▶ _About this task_
All entries are to be copied exactly, with pictures removed.

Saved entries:
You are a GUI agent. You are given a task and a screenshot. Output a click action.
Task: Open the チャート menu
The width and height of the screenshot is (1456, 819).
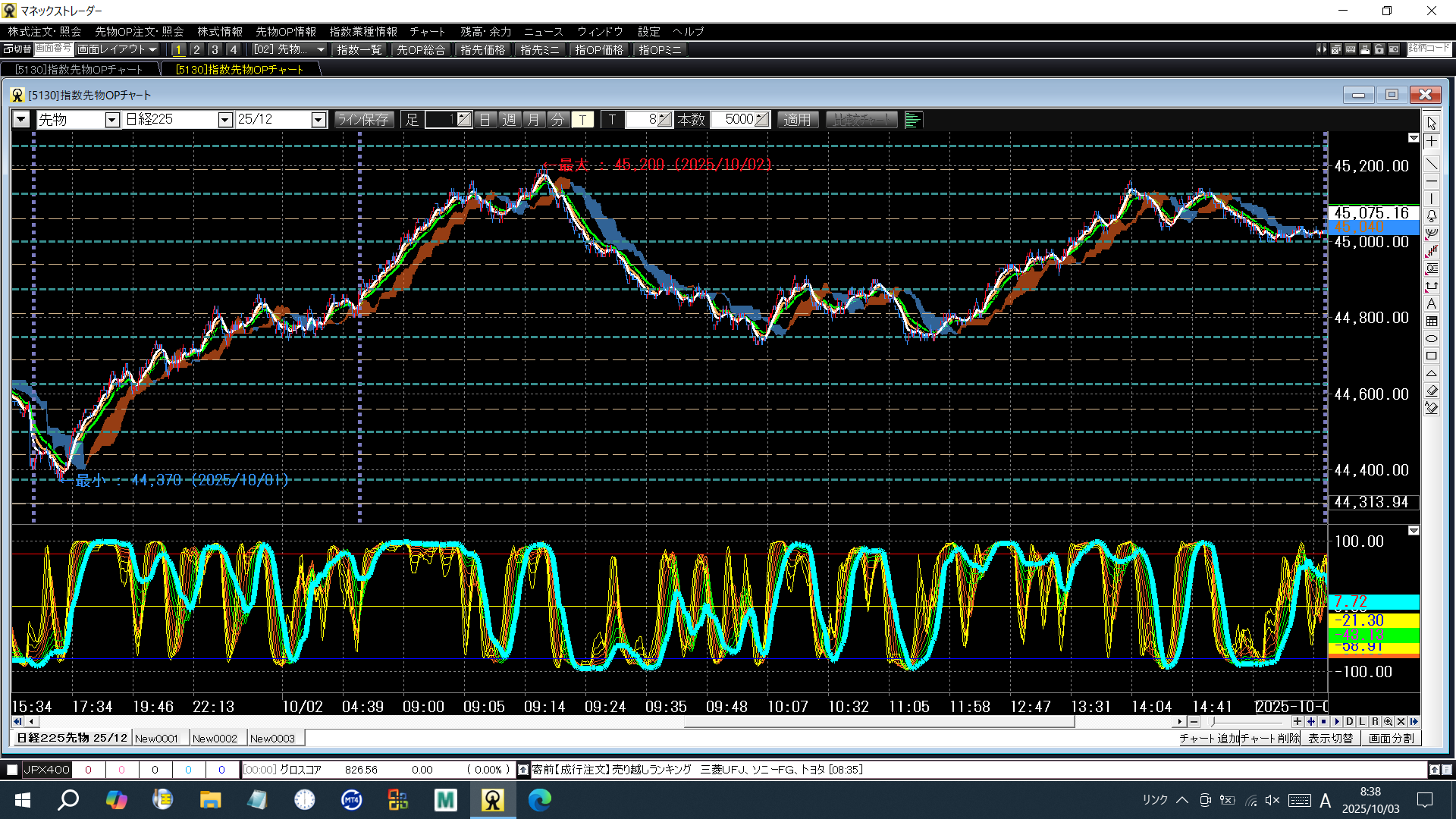pyautogui.click(x=427, y=31)
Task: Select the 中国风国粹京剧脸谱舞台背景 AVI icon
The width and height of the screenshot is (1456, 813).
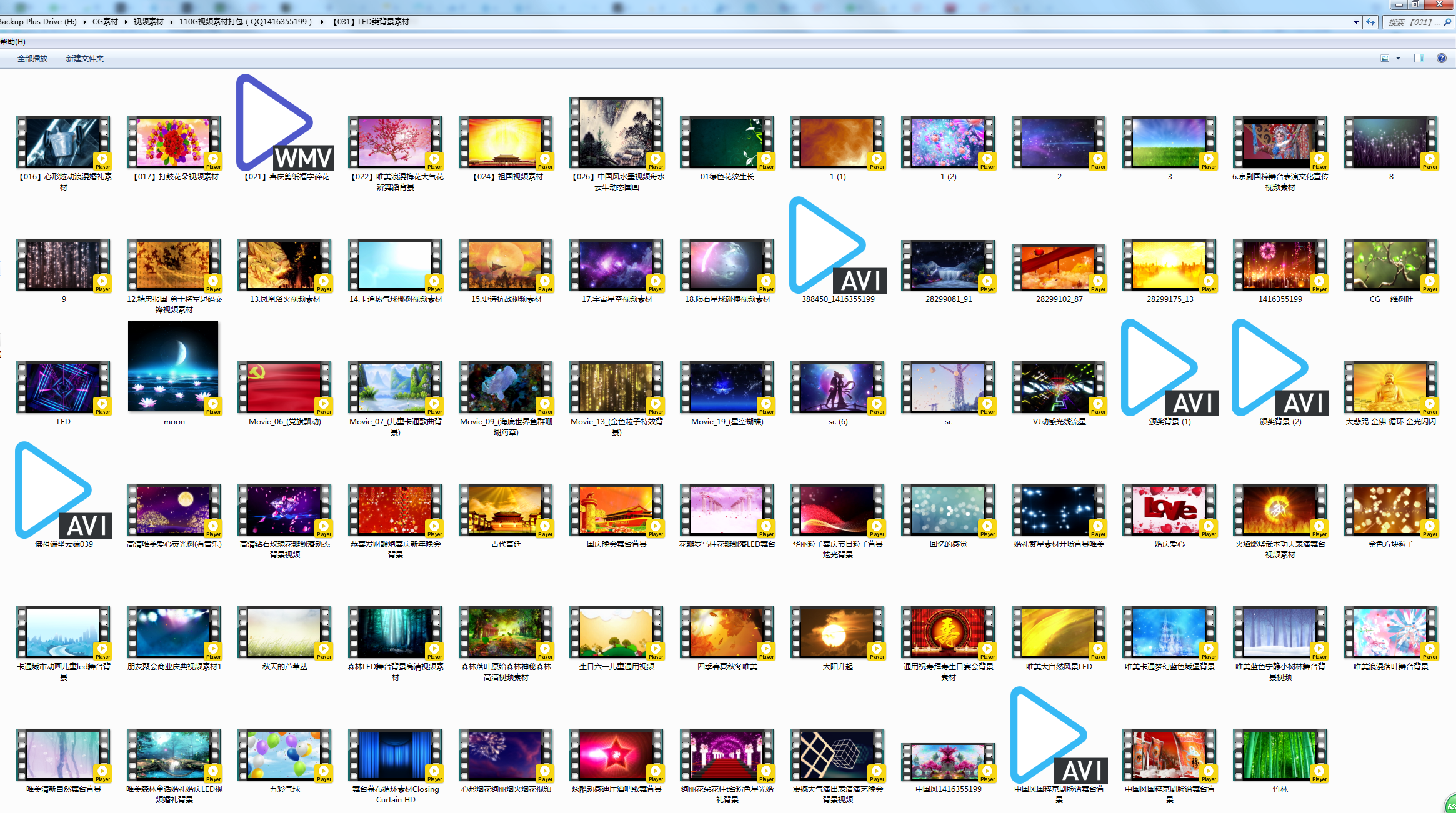Action: 1059,736
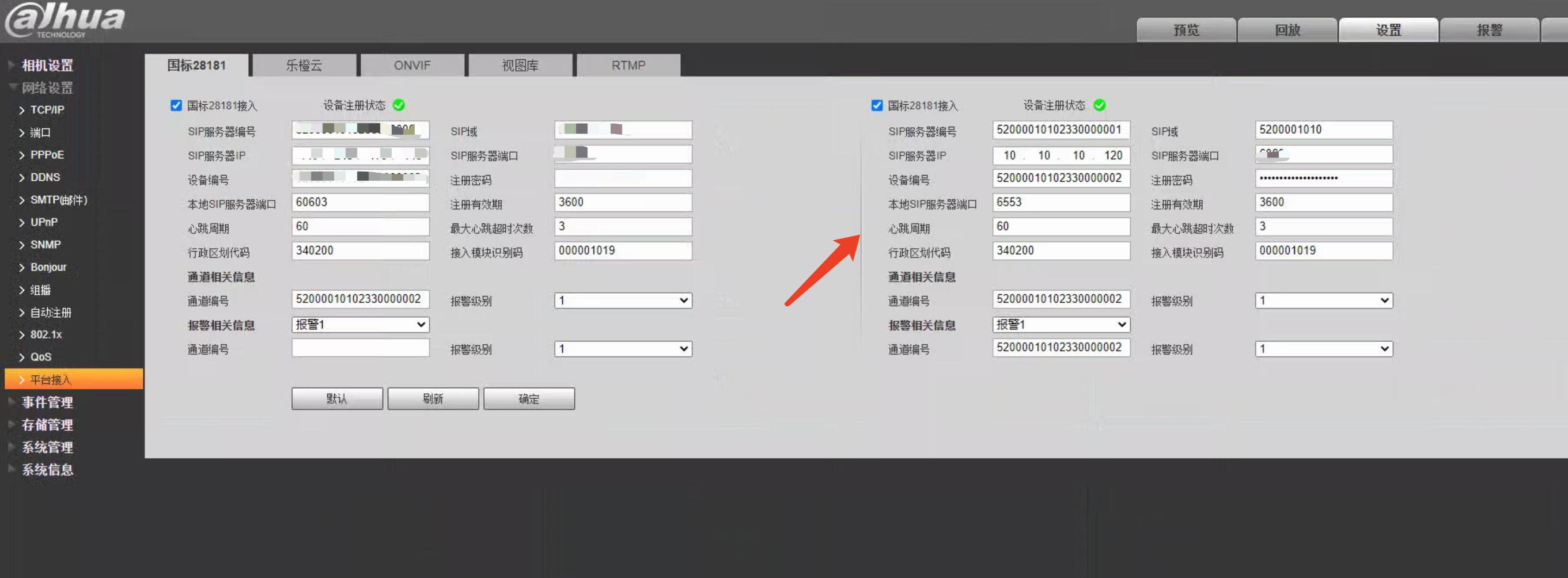
Task: Click the green 设备注册状态 status icon
Action: (399, 105)
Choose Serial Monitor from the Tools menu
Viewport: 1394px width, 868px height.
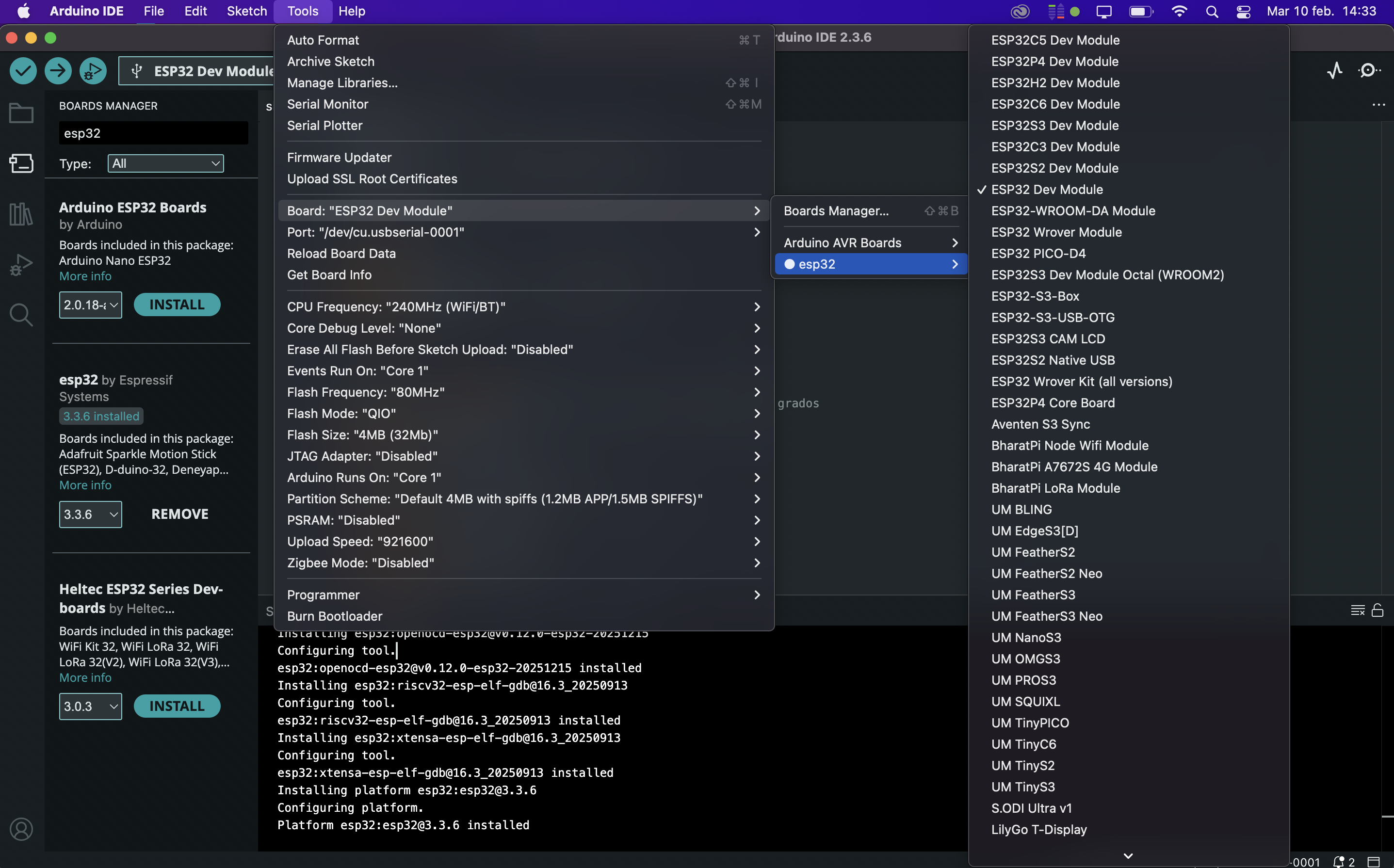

▶ _Reply_
You are a GUI agent. You are given a task and a screenshot. Output a click action.
Task: Open the チャート menu
The width and height of the screenshot is (1456, 819).
pyautogui.click(x=427, y=31)
Task: Select the 中国风国粹京剧脸谱舞台背景 AVI icon
The width and height of the screenshot is (1456, 813).
Action: 1059,736
Task: Click the green 设备注册状态 status icon
Action: (399, 105)
Choose Serial Monitor from the Tools menu
Viewport: 1394px width, 868px height.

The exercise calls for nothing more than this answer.